*** INPUT FOR THIS TASK Section Begins ***
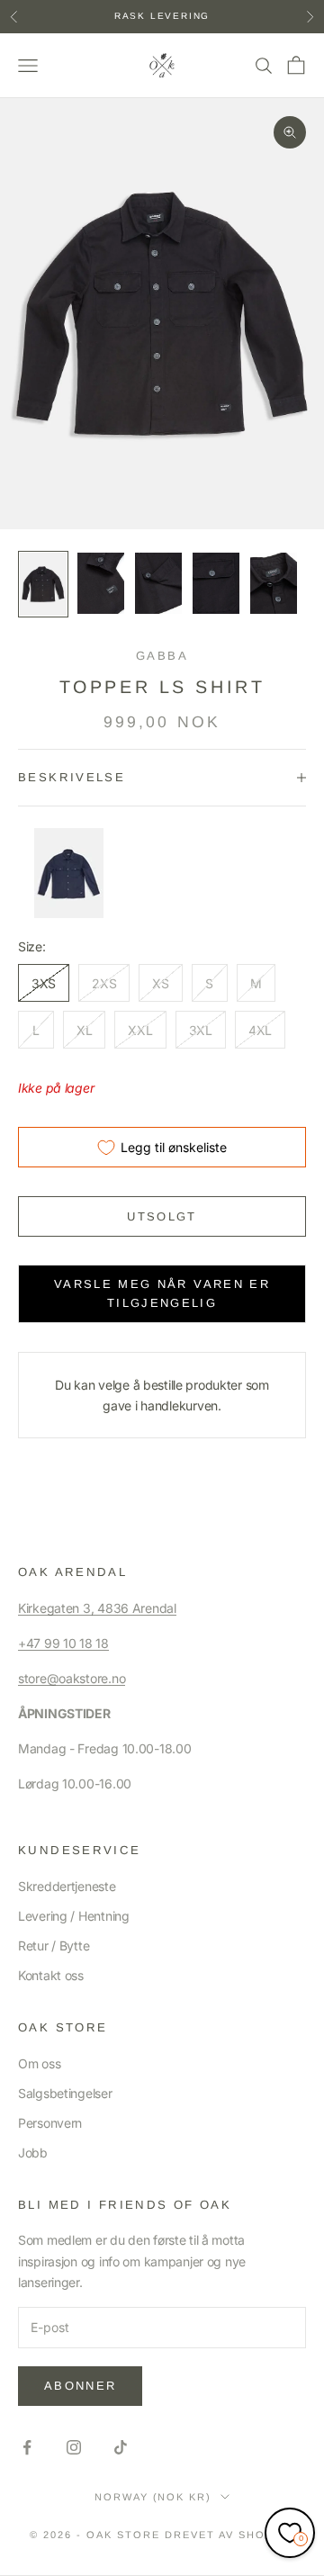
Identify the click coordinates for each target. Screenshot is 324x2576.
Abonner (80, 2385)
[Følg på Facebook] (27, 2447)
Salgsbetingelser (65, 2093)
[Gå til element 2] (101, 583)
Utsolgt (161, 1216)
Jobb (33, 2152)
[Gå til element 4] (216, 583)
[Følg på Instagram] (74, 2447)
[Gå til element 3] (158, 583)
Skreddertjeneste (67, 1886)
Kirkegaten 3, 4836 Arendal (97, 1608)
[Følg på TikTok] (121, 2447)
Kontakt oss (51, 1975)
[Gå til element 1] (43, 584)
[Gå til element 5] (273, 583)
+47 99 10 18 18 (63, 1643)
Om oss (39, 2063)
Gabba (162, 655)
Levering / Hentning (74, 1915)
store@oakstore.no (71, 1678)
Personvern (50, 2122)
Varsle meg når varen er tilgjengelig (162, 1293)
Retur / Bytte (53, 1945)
*** INPUT FOR THIS TASK Section Ends ***
*** INPUT FOR THIS TASK Section Begins ***
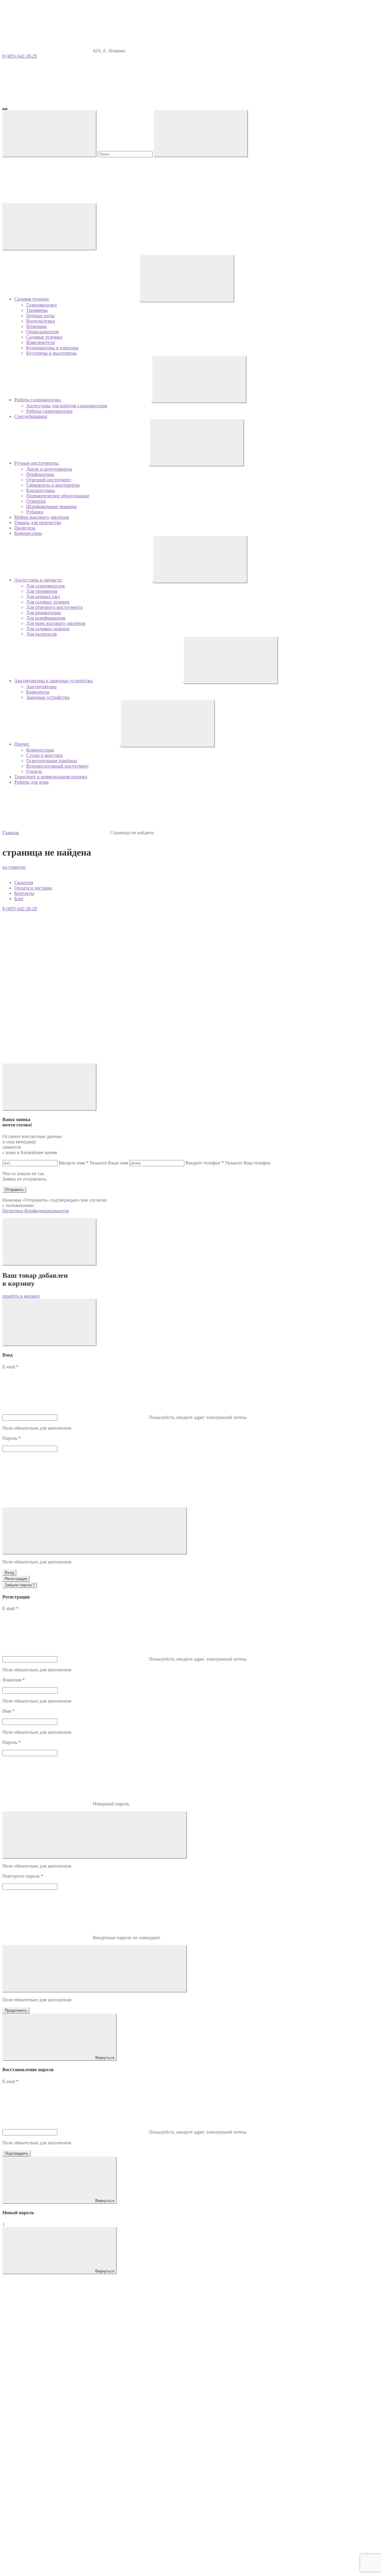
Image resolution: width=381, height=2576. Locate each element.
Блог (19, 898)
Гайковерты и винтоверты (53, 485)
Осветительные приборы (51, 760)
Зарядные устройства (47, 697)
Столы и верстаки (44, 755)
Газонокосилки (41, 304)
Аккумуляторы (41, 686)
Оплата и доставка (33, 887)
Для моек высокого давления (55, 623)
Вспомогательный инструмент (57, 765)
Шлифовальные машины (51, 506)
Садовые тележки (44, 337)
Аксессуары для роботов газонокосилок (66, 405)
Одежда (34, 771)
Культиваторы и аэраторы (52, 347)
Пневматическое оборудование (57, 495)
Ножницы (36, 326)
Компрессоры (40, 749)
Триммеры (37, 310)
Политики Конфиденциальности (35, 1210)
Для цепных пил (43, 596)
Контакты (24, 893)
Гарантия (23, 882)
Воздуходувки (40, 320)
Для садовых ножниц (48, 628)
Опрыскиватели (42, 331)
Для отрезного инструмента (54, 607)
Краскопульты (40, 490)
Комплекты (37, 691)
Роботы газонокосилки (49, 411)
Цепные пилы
*** INPUT FOR THIS TASK Section Ends ***
**WHAT YOU ARE ASKED TO DO:**
The answer must be every line from the records above that contains "each".

**ANSWER:**
Identify the click coordinates for each target. Screenshot is 324x2576.
Image resolution: width=381, height=2576. Locate each element.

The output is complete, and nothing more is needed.